RAID 2: Striping + ECC
This uses striping with some disks holding ECC information. Apparently noone has ever implemented this spec, because it's so complicated and really, the other RAID levels do it better. Be sure to prove me wrong by finding someone that does RAID level 2 :)
RAID 3: Parity Disk
RAID 3 has a parity disk which stores an XOR of all the other disks. If any one disk fails, then this XOR can be used to recreate the data by XOR'ing all the other disks together and then XOR'ing the parity data. If the parity disk fails then it can be regenerated by XOR'ing all the disks together.
- Efficient use of data storage
- High read speed
- Requires at least 4 disks
- Inefficient with small data transfers
RAID 4: Block level striping with Parity Disk
RAID 4 stripes based on blocks instead of bytes and stripes the data across the disks except for one which stores the Parity. Performance is good.
RAID 5: Parity shared across disks
Ah, RAID 5! RAID 5 combines the advantages of 3 and 0 by spreading the parity infomation across all drives. This is the most common type of RAID.
- Optimum Cost/Performance/Fault Tolerance
- Very efficient
- Handles small writes efficiently
- Handles multiple I/O requests
- Requires at least 3 disks
RAID 6: Dual parity disks
Striped array with two parity disks. Any two disks can fail simultaniously with the array continuing on. Good for when the data can't EVER stop!
The only card I've found that implements RAID6 are SATA cards made by Areca (also rebadged as Tekram).
RAID 7 isn't a standard, some company trademarked it, and came up with their own proprietary system and called it RAID 7.
RAID 1+0 (or "10")
Data is mirrored and striped across multiple disks. (Combination of RAID 1 and RAID 0.
- Good performance
- Highly fault tolerant
- Very expensive
- Drive spindles must be synchronised for good performance
- Not very scalable
Two striped arrays mirrored.
- Lots of wasted disk space
- If two disks on opposing arrays die, you lose the entire array, where 1+0 would require two disks in the same position to die before you lose the array which is far less probable.

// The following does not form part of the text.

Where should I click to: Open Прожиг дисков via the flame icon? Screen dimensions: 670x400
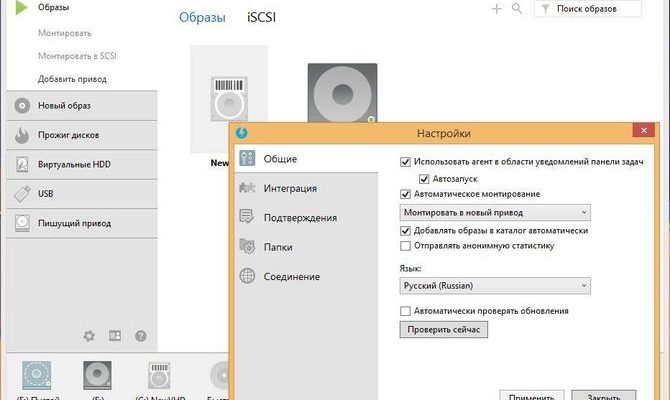[x=22, y=135]
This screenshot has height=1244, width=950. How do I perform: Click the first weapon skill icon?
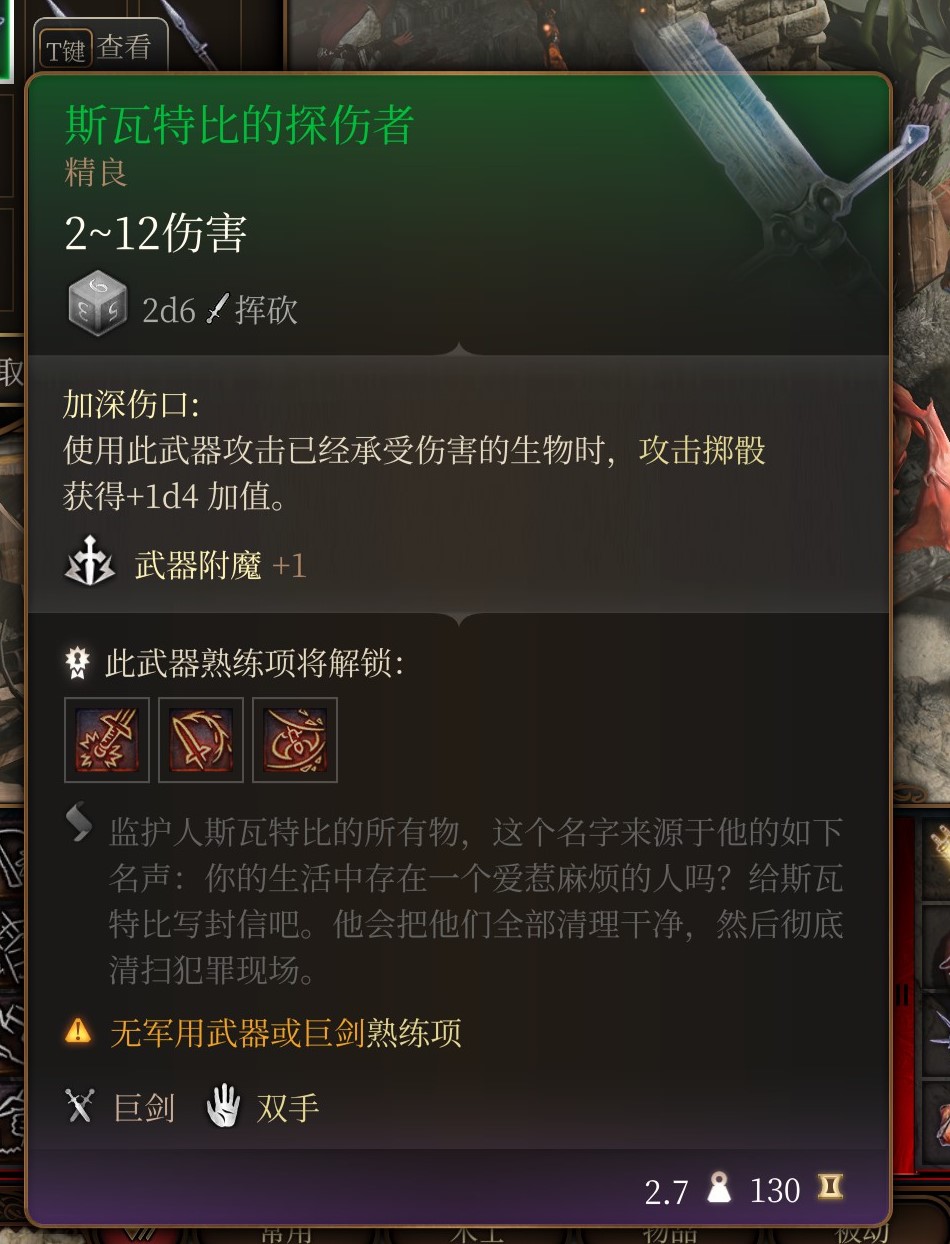point(107,740)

Visual explaination of various RAID setups:
- One suggested way of calculating the Stripe size for RAID systems that are doing a lot of random I/O (machines that are serving multiple users, eg email, compute servers etc) is to figure out the maximum throughput you can get through your disks (including controllers, PCI bus bandwidth etc). Then plug it into this formula
- stripesize = throughput / (drives * RPM/60)
then round down the stripesize to the nearest multiple of your filesystem cluster size (usually 4k).
Suggestions for the improvement of the estimation of optimal stripe size is solicited.